Nunca antes un presidente de la Generalitat se había plantado en la Moncloa para proclamar la existencia del «problema valenciano», que es el negativo en versión económica de la letra que Maximilià Thous puso a la música del maestro Serrano. Al contrario que otras autonomías que cobran por ser españoles (País Vasco o Navarra), la Comunitat Valenciana ofrenda «noves glòries». En concreto, en 2016 serán 260 euros menos de financiación por habitante y 61 euros de inversión por debajo de la media. Ximo Puig sabía que ayer no era un día para soluciones, pero sí para invertir en protesta, para exportar a Madrid el problema aunque sea en «tiempo basura», dice, con las Cortes ya disueltas y las elecciones convocadas.

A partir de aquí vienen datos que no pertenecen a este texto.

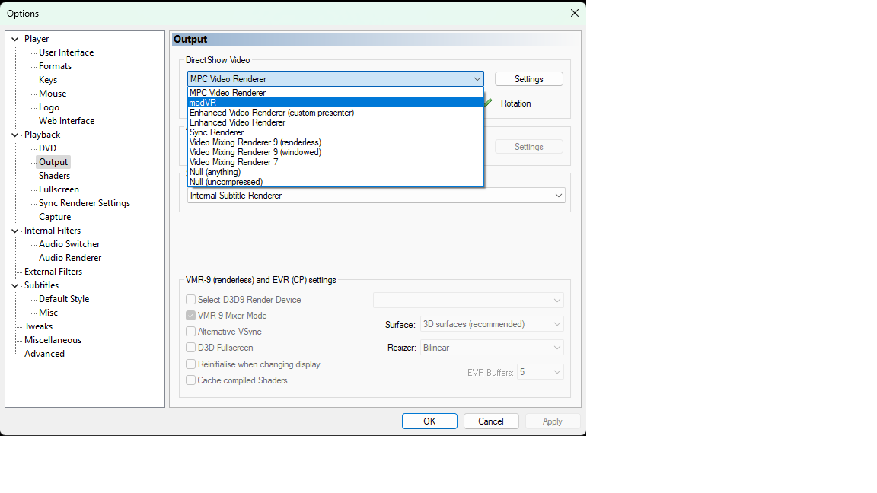Close the Options window
The image size is (877, 493).
[x=575, y=13]
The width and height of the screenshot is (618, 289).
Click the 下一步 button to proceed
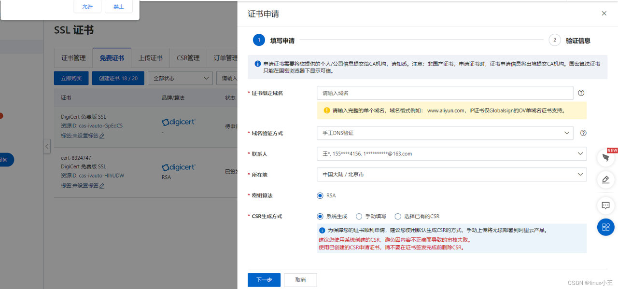[264, 280]
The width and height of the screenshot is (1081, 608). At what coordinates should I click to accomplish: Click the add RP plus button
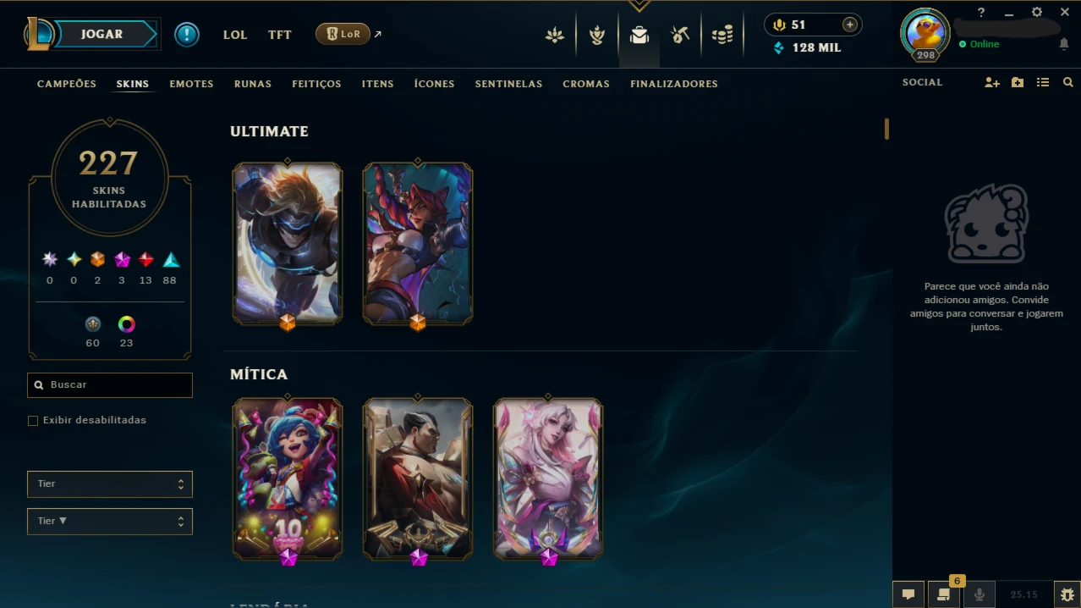tap(850, 25)
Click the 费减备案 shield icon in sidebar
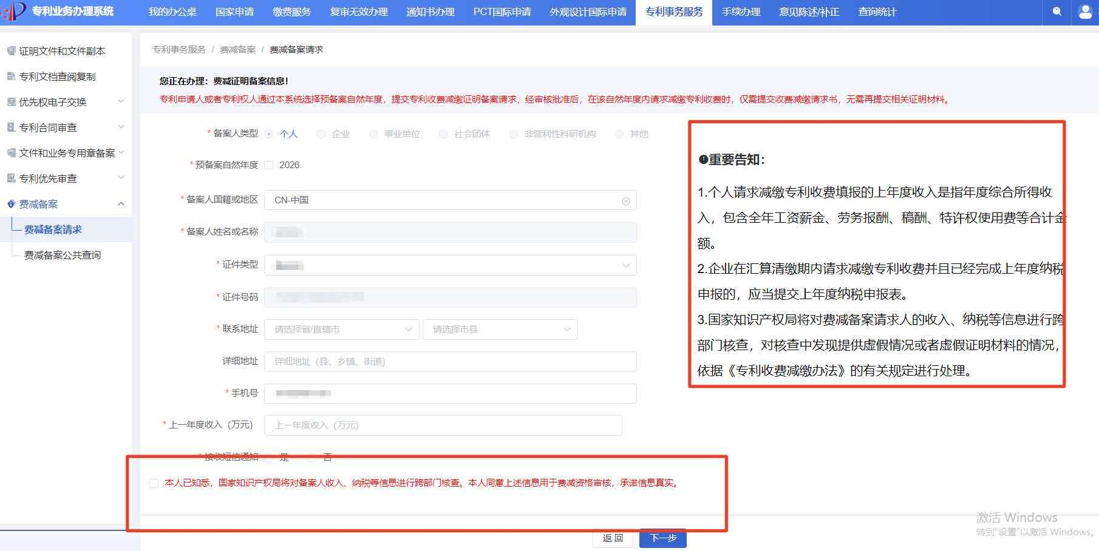The width and height of the screenshot is (1099, 551). (11, 204)
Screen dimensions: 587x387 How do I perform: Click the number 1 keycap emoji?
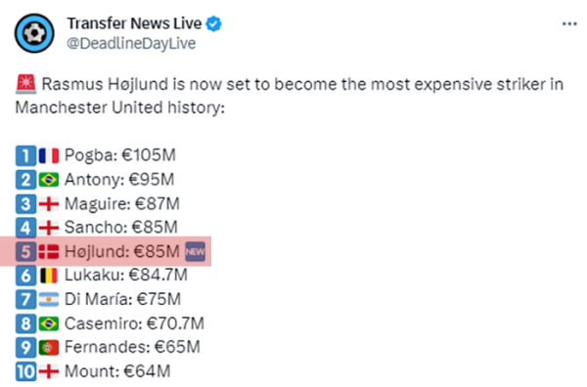click(x=25, y=155)
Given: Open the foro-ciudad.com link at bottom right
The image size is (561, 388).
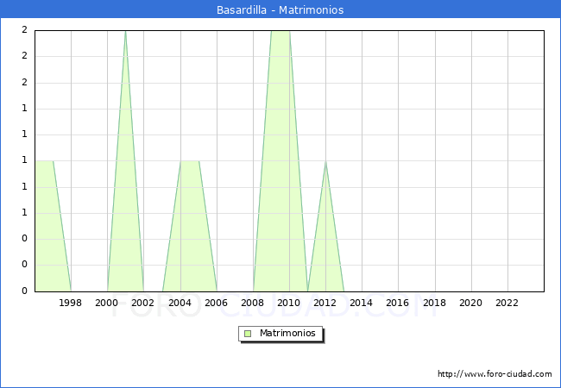Looking at the screenshot, I should point(495,374).
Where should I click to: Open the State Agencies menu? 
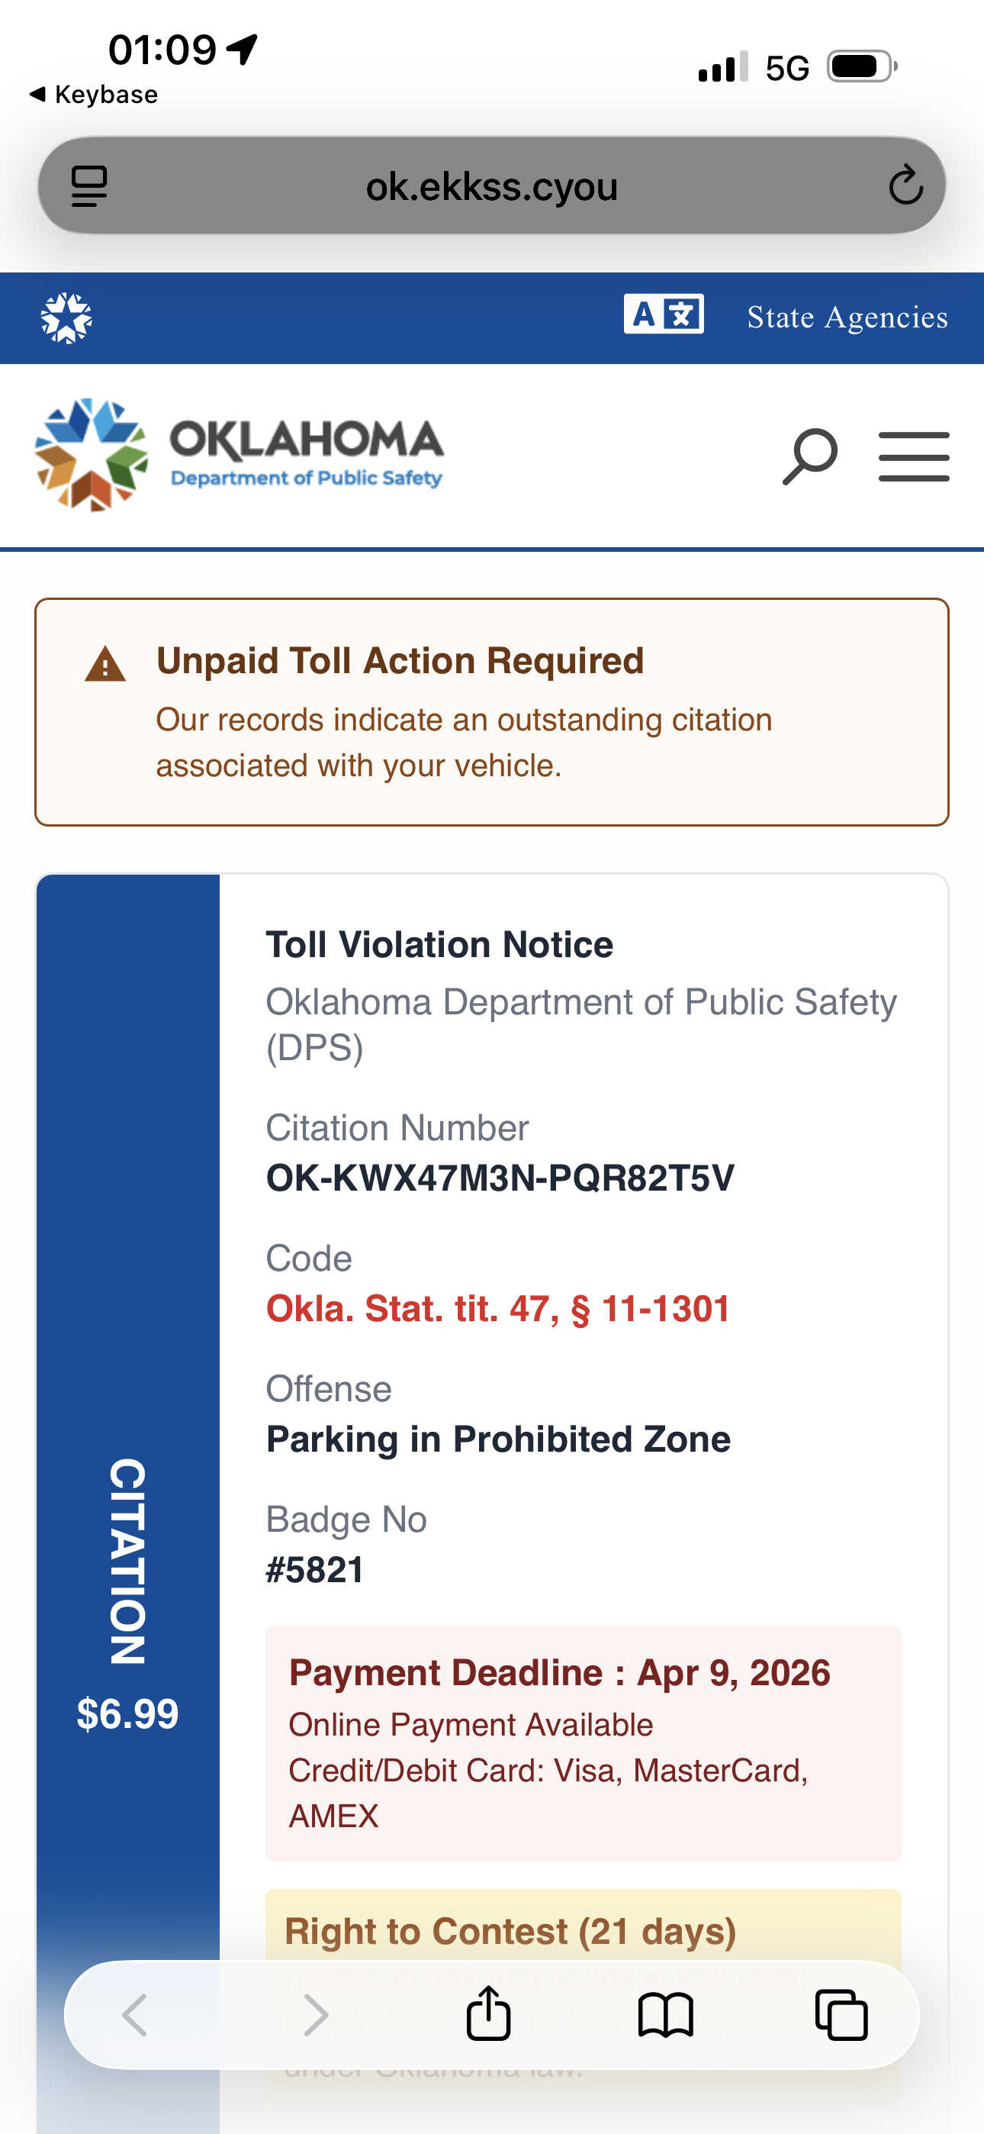[847, 317]
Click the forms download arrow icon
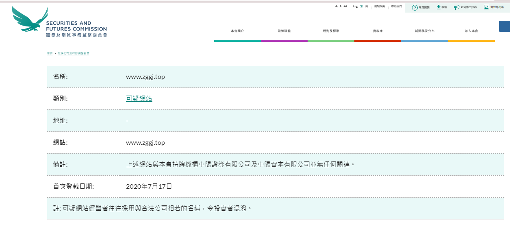This screenshot has width=510, height=229. (438, 7)
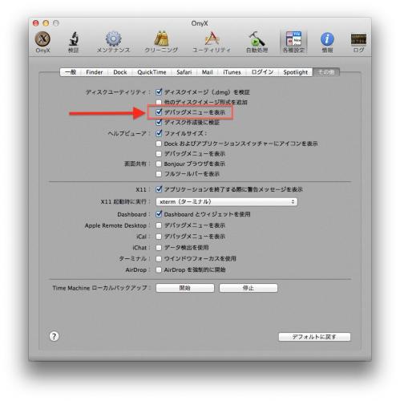Click the Time Machine 停止 button
Image resolution: width=400 pixels, height=401 pixels.
(248, 288)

En política, que es el bruto de la diplomacia, las formas son reveladoras. Las que ayer envolvieron la cita monclovita suenan a grito desgarrado de la invisibilidad valenciana. La cita llegó 130 días después de acampar Puig en el Palau, con tres cartas de petición de audiencia que acabaron en la papelera de Moncloa y algunas amenazas valencianas de ir a los tribunales (ahora aplazadas) a invocar la igualdad que proclama la sacrosanta Constitución y la suficiencia financiera que consagra la Lofca. Rajoy hizo el hueco en su agenda el Día de Difuntos y le puso hora al president justo antes de que llegara el dicharachero mandatario cántabro Miguel Ángel Revilla, que ofrenda anchoas.

Dos trazos del cuadro de la cita que evidencian que para el Estado, la Comunitat Valenciana no llega ni a problemilla. Máxime en unos momentos en que las acusaciones del Consell a Rajoy de desleal y la amenaza judicial suena a «córcholis, cachis en la mar» al lado del grito de Forcadell en el Parlament de Catalunya: «Visca la república catalana!». El problema valenciano tiene como lastre añadido para su proyección que, al contrario que el catalán, no supone una maquinaria de votos para el PP. «No quiero que el monotema vampirice nuestro problema de infrafinanciación», proclamó Puig en la rueda de prensa posterior a la reunión en la que todos los periodistas de Madrid le preguntaron por Cataluña.

Moraleja: El problema valenciano es que Valencia no es vista como un problema. Lo sabía Ximo Puig cuando ayer subió al AVE Madrid-Valencia, que tiene sentido de vuelta porque nadie quiere quedarse todo el año en la playa de Cullera. Y lo certificó, el presidente, en la reunión. Si alguien tenía cualquier duda sobre la invisibilidad valenciana ya la despejó el 16 de septiembre pasado, cuando ni siquiera 60 parlamentarios asistieron al Congreso a la histórica sesión en la que se aprobó la toma en consideración de la reforma del Estatut que ha de blindar unas inversiones del Estado similares al peso demográfico. Esto es, pasar del 8% al 10,8%.

«Se trataba de marcar territorio, de meter presión y llevar el problema al centro, a Madrid y eso se ha logrado», comentaban anoche en el entorno del presidente. Políticamente tampoco el Palau tenía mayores esperanzas, aunque las cuentas de la Generalitat fían su cuadratura a 1.300 presuntos millones de presunta mejora del modelo de financiación o a través de una quita en la deuda con el Estado, que supone el 61% de los 40.085 millones que debe la Generalitat.

Y sobre este panorama de incertidumbres y debilidades sobrevuela la amenaza añadida para este Consell de que PP y Ciudadanos acaben formando gobierno tras las generales. Sin contar la dificultad de hacer pedagogía por las Españas de un problema que tiene como tara el cóctel de despilfarro y corrupción. No es dinero, comparado con los 12.433 millones de deuda histórica, pero los 49.000 euros que le birló Luis F. Cartagena a la madre superiora Sor Bernardina de las Carmelitas Descalzas, los 7,4 millones gürtelianos expoliados a la sombra de la sotana de Benedicto XVI o el aeropuerto del abuelo, han erosionado un huevo la legitimidad y credibilidad en la reivindicación.